Hay que mostrar al pueblo el horror de su envilecimiento y de su miseria; nunca se verificó excelente autopsia sin despedazar el cadáver, ni se conoció a fondo una sociedad sin descarnar su esqueleto. ¿Por qué asustarse o escandalizarse? Cuanto se diga ¿no lo palpan nacionales y extranjeros? La lepra no se cura escondiéndola con guante blanco.

Pero de nada serviría revolcar siempre a la Nación en su propio lodo y enconarle noche y día sus llagas, si al mismo tiempo no se levanta el espíritu de las muchedumbres que rastrean en la costa, si no se sacude con rudeza brutal a esos hombres soñolientos que perdurablemente cabecean en las faldas de la Gran Cordillera, si no se da continuas descargas eléctricas al organismo amenazado de parálisis. Se necesita herir y punzar a las multitudes, no por el malévolo prurito de ofenderlas y exasperarlas, sino por el generoso deseo de estimularlas para el bien y enardecer el coraje para la acción. Nada temamos que muy pocos oigan y entiendan; cuando vibra una voz sincera y franca, los más ignorantes paran el oído y escuchan. Lo que se toma por insuficiencia de las masas para comprender las ideas debe llamarse impotencia del escritor para darse a entender. Si el tecnicismo y las demostraciones particulares de la Ciencia figuran como letra muerta para el ignorante o no iniciado, las conclusiones capitales ofrecen tanta claridad y sencillez que las entienden los cerebros de instrucción más rudimentaria. ¿Se requiere haber estudiado a fondo Astronomía para comprender que la Tierra se mueve alrededor del Sol? ¿Se requiere haber estudiado a fondo Historia Natural para comprender que entre el hombre y los animales superiores no median diferencias inexplicables? ¿Se requiere haber estudiado a fondo Sociología para comprender que la personalidad humana es sagrada y que todos poseen derecho a su parte de aire, de luz y de vida? ¿Fueron grandes teólogos todos los hombres que siguieron la predicación de Lutero? ¿Fueron grandes sociólogos los soldados de Cromwell y los voluntarios de la Revolución francesa?
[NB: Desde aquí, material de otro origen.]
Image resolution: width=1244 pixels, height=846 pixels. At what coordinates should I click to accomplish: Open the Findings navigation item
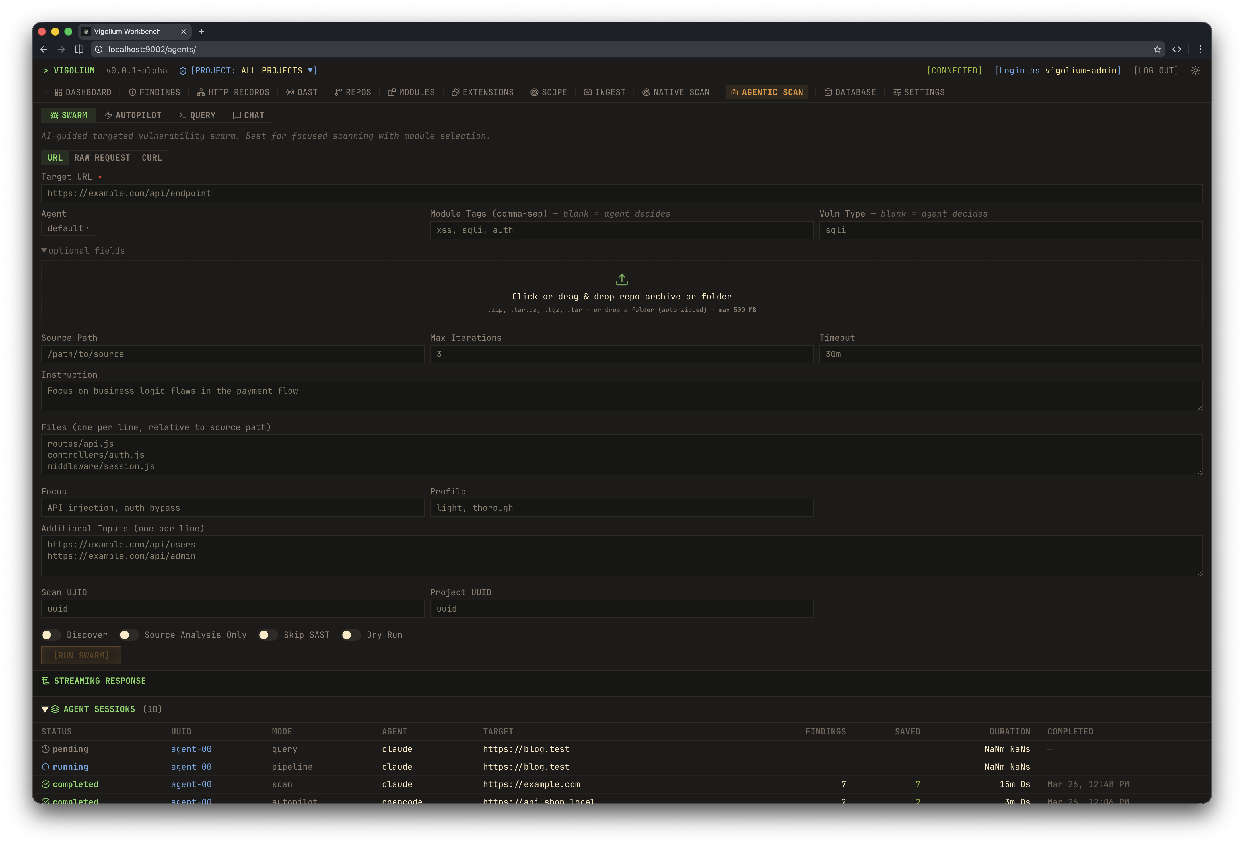coord(155,93)
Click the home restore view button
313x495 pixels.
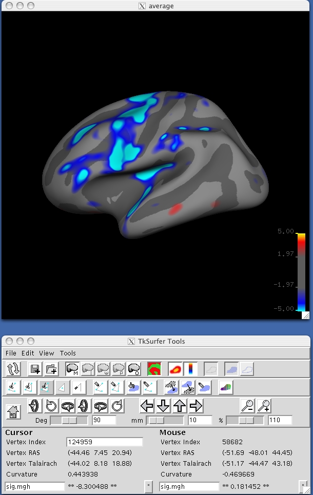coord(14,411)
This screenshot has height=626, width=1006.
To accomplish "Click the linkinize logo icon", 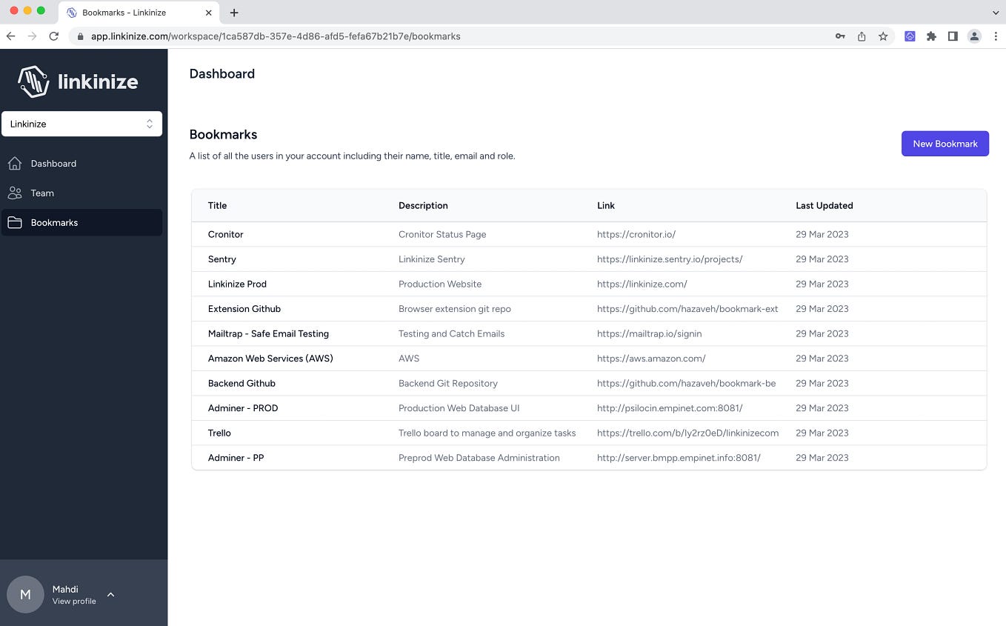I will coord(33,81).
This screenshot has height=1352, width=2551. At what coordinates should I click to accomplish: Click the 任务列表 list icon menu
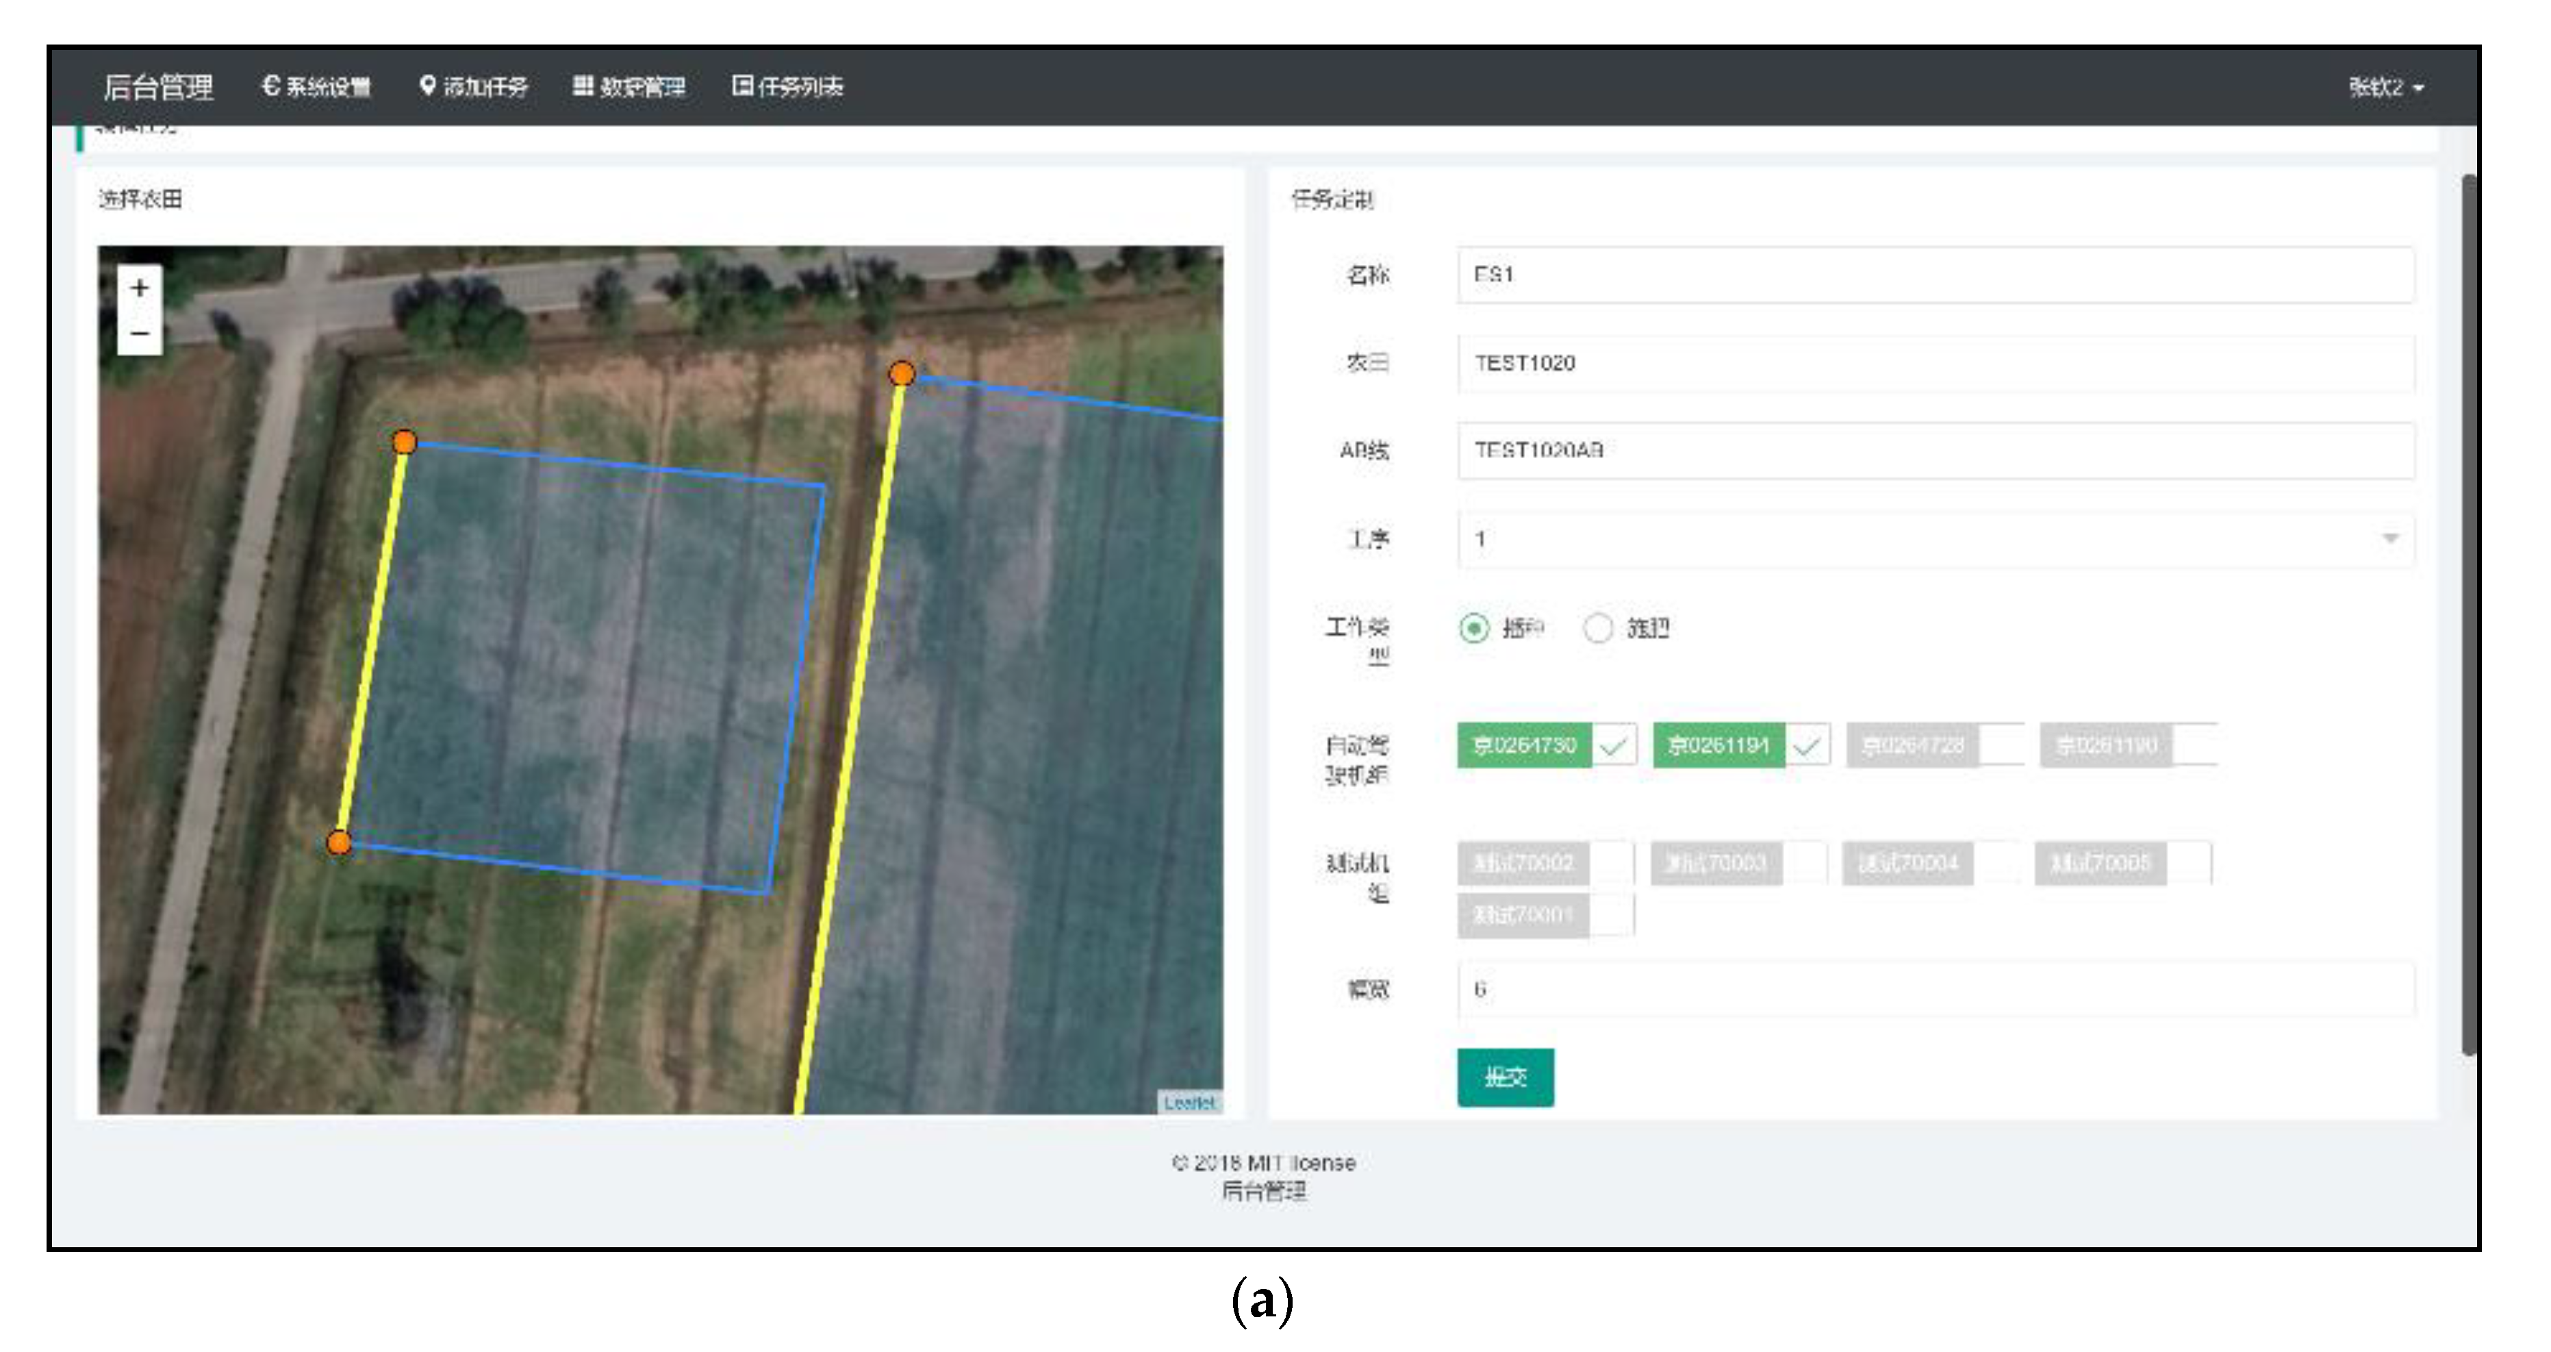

Quien no deja de comprender, no sabe expresarse: el arte de la elocuencia depende mucho de saber colocarse al nivel intelectual de su auditorio. «Quien desprecia la multitud desprecia la Razón misma, desde que la juzga incapaz de comunicarse y hacerse oír; por el contrario, sólo es verdadera filosofía la que se cree nacida para todos y profesa que todos nacieron para la más elevada verdad y deben tener su parte de ella como del Sol.»